False Positives and Predictive Value
The test’s false positive rate, below 1% in the CCGA study, sounds reassuringly low. And in percentage terms, it is. If 1,000 people without cancer take the test, fewer than 10 would receive an incorrect “cancer signal detected” result. That’s better than many standard screening tests.
But the more practical question is: if you get a positive result, what are the odds you actually have cancer? Data from clinical studies show that among patients with a positive Galleri result, about 62% were confirmed to have cancer. The other 38% were false alarms. So a positive result means you more likely than not have cancer, but there’s still roughly a one-in-three chance it’s wrong. That 38% of people will undergo additional imaging, biopsies, and significant anxiety before learning they’re cancer-free.
How Well It Pinpoints Cancer Location
When the test does detect a true cancer signal, it also predicts the tissue of origin, essentially telling your doctor where to look. This matters because a vague “you might have cancer somewhere” result would trigger an expensive, stressful full-body workup. The test’s localization accuracy varies by cancer type. For blood cancers specifically, performance is strong: it predicted the correct origin with 99% accuracy for lymphoid cancers and 100% for plasma cell cancers in confirmed cases. Accuracy for solid tumors varies more widely, and an incorrect tissue prediction can lead to unnecessary procedures in the wrong area before the actual source is found.
What the NHS Trial Showed
The largest real-world test of Galleri came from a landmark trial run by the UK’s National Health Service. The NHS-Galleri trial demonstrated a substantial reduction in stage IV cancer diagnoses among participants who received the test, with a corresponding increase in stage I and II detection of deadly cancers. The trial also showed a four-fold higher cancer detection rate compared to standard care alone. These results are encouraging because they suggest the test, despite modest sensitivity numbers, can shift real-world diagnoses toward earlier stages when used as an additional screening layer across a large population.

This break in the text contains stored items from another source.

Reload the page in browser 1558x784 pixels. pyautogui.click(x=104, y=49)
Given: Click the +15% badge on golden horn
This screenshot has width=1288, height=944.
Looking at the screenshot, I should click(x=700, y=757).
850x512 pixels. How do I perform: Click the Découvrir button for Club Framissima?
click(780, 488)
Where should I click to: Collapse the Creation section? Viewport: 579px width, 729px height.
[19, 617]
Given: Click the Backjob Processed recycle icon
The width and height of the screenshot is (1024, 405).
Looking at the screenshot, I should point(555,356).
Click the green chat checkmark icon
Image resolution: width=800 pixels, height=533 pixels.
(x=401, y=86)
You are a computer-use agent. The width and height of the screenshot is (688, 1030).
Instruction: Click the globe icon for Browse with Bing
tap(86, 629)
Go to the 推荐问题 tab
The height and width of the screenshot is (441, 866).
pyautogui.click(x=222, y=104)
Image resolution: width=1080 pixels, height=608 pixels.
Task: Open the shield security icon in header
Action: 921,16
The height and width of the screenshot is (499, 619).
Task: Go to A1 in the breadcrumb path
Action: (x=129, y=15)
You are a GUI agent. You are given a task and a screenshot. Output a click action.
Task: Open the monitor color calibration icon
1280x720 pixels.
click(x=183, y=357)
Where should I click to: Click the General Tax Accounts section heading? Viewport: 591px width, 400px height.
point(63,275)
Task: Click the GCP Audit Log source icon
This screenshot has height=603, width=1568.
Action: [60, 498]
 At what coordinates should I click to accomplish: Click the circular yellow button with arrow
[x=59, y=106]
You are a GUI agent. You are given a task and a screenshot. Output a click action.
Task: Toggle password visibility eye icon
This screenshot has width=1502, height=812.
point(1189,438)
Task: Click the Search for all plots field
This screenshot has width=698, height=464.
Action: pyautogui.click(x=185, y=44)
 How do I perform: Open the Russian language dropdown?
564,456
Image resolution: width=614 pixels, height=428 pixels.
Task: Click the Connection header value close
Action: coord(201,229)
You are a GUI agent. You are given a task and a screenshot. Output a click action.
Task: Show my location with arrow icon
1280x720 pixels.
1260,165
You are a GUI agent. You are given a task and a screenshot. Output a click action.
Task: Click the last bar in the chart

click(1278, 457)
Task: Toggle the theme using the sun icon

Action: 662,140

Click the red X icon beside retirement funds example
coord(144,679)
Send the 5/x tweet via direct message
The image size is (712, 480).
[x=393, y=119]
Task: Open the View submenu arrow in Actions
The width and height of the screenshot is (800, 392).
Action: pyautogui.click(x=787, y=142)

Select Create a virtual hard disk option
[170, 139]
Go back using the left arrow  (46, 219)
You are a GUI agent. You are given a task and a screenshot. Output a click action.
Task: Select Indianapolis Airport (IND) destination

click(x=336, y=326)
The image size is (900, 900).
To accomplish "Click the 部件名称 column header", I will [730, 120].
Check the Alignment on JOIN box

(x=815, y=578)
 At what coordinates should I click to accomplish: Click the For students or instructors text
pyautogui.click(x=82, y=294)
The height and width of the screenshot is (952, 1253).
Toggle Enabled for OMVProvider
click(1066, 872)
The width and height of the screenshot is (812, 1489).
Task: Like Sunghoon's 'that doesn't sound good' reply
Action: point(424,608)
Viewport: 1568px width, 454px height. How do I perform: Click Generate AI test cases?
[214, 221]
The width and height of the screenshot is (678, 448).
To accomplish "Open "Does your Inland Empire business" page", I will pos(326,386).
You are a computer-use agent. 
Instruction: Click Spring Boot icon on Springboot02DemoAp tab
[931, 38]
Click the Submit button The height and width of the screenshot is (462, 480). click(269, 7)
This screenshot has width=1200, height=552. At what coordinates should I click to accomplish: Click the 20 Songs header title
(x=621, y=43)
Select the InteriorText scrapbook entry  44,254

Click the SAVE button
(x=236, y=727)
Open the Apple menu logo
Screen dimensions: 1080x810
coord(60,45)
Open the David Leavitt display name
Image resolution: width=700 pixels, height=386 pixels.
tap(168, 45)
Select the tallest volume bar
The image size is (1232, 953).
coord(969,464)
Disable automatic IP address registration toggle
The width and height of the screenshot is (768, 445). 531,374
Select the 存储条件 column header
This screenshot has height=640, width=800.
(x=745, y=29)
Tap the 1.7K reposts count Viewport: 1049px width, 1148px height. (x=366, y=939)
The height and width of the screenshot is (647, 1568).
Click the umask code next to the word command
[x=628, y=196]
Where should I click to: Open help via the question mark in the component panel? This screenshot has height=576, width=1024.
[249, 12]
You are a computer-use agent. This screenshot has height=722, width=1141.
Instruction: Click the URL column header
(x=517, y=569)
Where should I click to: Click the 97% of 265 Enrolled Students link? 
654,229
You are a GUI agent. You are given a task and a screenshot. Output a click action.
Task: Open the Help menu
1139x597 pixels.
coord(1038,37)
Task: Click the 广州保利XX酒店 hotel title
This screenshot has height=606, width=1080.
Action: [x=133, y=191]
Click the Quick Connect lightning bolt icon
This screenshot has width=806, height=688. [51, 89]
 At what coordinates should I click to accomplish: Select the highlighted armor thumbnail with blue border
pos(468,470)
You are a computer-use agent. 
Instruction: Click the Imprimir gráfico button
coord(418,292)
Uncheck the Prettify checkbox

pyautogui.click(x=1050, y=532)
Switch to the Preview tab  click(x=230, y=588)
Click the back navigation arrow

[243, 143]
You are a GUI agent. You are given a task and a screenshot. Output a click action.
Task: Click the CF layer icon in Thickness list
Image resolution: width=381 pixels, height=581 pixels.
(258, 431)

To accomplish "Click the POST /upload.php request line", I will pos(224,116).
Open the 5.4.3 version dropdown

Cost and Insurance Coverage
The Galleri test costs $949 out of pocket. Most insurance plans do not cover it, and Medicare does not currently reimburse for it either. You’ll need a doctor’s order to get it, and the test is recommended for adults 50 and older or those at elevated cancer risk. GRAIL offers payment plans, but the cost remains a significant barrier for most people considering it as a routine annual screen.
What These Numbers Mean for You
The Galleri test is not a replacement for mammograms, colonoscopies, Pap smears, or any other established cancer screening. Its sensitivity for early-stage cancer is too low to serve as a standalone test for any single cancer type. Where it offers something genuinely new is in screening for the dozens of cancers that currently have no screening test at all. Pancreatic cancer, for example, is almost never caught early. Even a 27.5% detection rate for a cancer with a 0% baseline screening rate represents progress.
The most honest way to think about the Galleri test’s accuracy is this: a negative result provides limited reassurance, because the test misses more early cancers than it finds. A positive result, however, carries real weight, with roughly a 62% chance of confirming actual cancer and strong localization to guide next steps. The test is best understood as an imperfect but unique tool that covers blind spots in cancer screening, not one that replaces the proven tools already available.